Clemens Neuhold, Wiener Zeitung: Frage an beide, Piraten und KPÖ: Was nicht unproblematisch für viele und für potentielle Wähler ist, ist einfach das Wort „Kommunismus“. Ist das einerseits der erste Weg in dieser Allianz, dass man nicht mehr diesen Namen so im Vordergrund hat? Und, vielleicht auch an die Piraten gefragt – vorhin draußen habe ich eine große linke NGO getroffen und die Person hat nur so im vorbei gehen gesagt: „So lange der Kommunismus im Namen ist, wird das nichts“. Jetzt hängt man sich das auch ein bisserl um, weil man doch etwas gemeinsames mit der KPÖ macht.
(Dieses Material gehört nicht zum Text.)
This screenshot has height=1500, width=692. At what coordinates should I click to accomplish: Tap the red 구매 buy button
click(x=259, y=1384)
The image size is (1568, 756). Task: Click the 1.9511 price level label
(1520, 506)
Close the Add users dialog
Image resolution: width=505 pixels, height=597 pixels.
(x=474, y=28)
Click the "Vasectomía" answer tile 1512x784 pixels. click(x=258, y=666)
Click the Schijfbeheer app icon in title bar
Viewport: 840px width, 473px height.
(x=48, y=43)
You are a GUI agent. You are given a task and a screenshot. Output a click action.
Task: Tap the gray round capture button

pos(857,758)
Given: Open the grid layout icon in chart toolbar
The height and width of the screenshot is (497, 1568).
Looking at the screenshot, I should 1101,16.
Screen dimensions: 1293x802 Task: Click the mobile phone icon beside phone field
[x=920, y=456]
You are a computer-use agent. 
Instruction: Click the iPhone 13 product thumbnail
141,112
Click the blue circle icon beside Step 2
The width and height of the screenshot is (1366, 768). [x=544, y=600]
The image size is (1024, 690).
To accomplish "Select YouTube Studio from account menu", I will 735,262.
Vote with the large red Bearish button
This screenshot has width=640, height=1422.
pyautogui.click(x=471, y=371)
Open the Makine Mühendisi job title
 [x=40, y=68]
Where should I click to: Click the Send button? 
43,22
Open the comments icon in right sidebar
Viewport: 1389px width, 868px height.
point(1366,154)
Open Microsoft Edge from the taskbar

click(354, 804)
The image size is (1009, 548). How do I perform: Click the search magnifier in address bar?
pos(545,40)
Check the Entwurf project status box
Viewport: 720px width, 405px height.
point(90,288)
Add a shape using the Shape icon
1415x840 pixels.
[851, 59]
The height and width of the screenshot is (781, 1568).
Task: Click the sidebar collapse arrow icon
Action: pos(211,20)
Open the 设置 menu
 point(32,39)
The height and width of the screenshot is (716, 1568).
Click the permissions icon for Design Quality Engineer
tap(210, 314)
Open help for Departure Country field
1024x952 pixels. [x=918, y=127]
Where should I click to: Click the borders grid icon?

Didi Zach (KPÖ): Für mich bedeutet Kommunismus „Eintreten für soziale und demokratische Grund- und Menschenrechte“. Dass in der Vergangenheit des Kommunismus auf diesen demokratischen Aspekt vergessen worden ist, ist unbestreitbar. Ich denke, wir hier in Österreich haben aus unserer Geschichte gelernt. Es geht jetzt nicht um Verstecken und über Namen verstecken irgendetwas zu erreichen. Sondern es geht um das Eintreten von Zielen: Gleiche Rechte für alle Menschen, die in Österreich leben. Eine Umweltpolitik, die nicht pseudo ist. Soziale Gerechtigkeit. In Österreich leben 1,3 oder 1,4 Mio. Menschen an oder unter der Armutsgrenze. Und wenn es da Partner gibt, wie es da in der Wahlallianz es ganz offensichtlich der Fall ist, die das sehr ähnlich sehen und die gleiche Vision und die gleiche Zielstellung haben, dann sind wir da gerne bereit zu kooperieren und uns gemeinsam für diese Ziele auf die Schiene zu werfen.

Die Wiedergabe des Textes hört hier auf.